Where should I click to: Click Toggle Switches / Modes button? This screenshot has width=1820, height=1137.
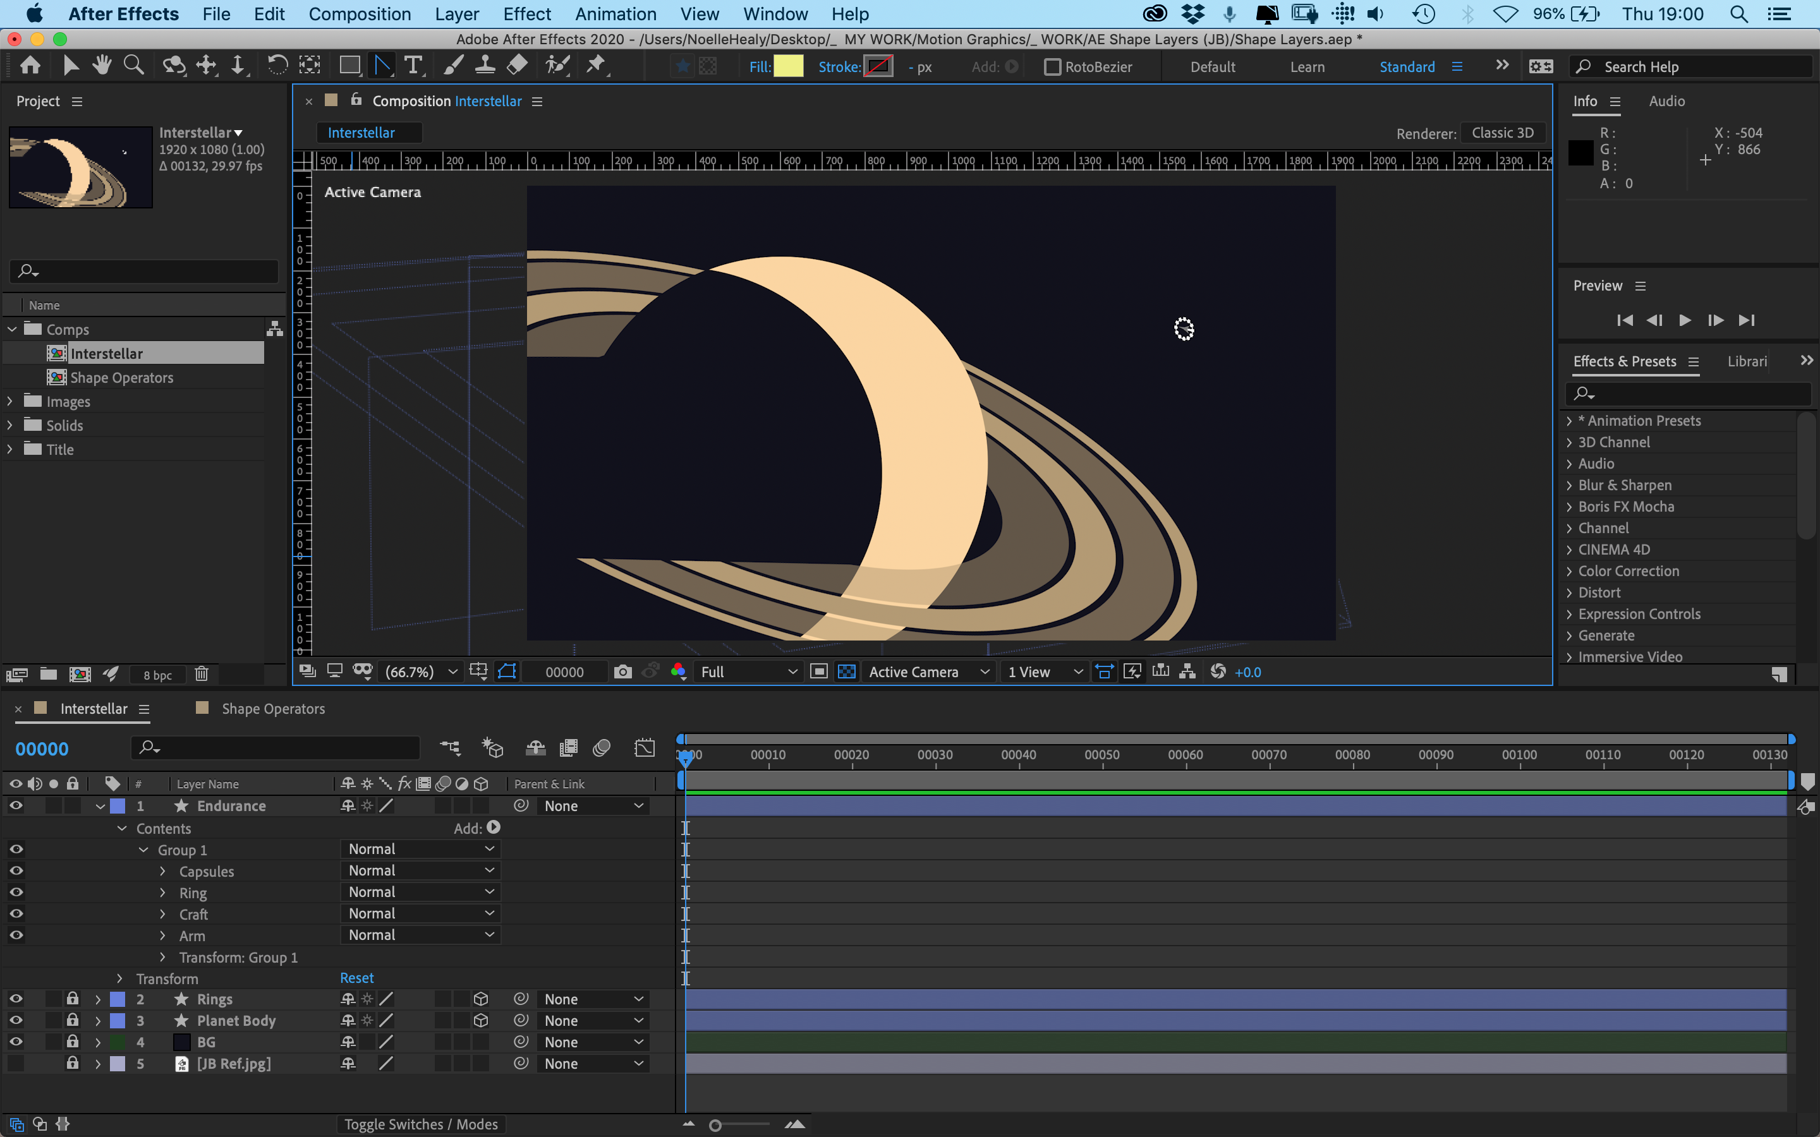420,1123
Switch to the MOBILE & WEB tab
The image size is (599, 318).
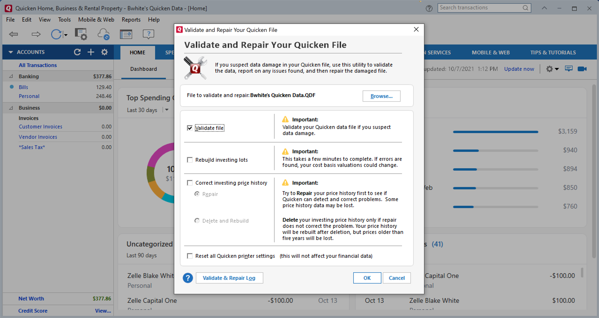[490, 52]
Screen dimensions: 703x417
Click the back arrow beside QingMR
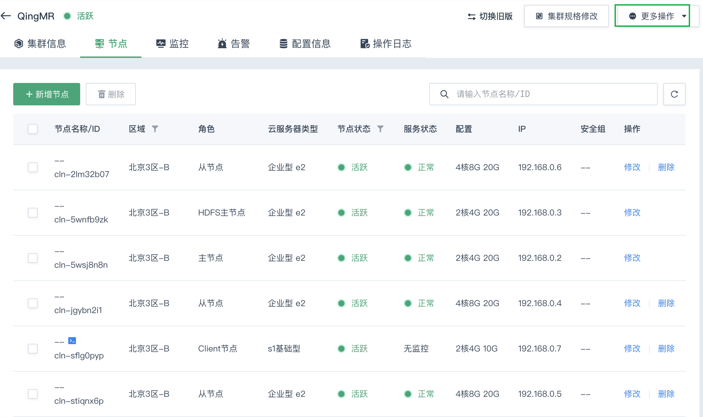click(x=6, y=16)
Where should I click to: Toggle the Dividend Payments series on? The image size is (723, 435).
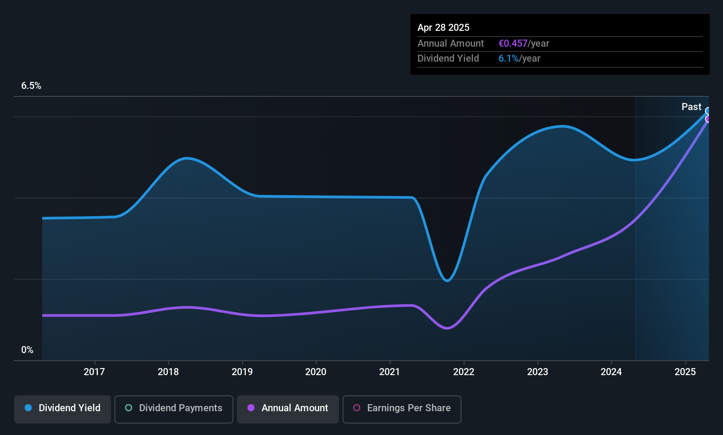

___

■ ACTIVITY ■
The answer consists of the lines from the one holding "Switch to the MOBILE & WEB tab" to the end of the records, inclusive, restated exactly and without pictures.

■ WRITTEN ANSWER ■
Switch to the MOBILE & WEB tab
The image size is (599, 318).
[490, 52]
Screen dimensions: 703x417
Click the back arrow beside QingMR
click(x=6, y=16)
Where should I click to: Toggle the Dividend Payments series on? The image size is (723, 435).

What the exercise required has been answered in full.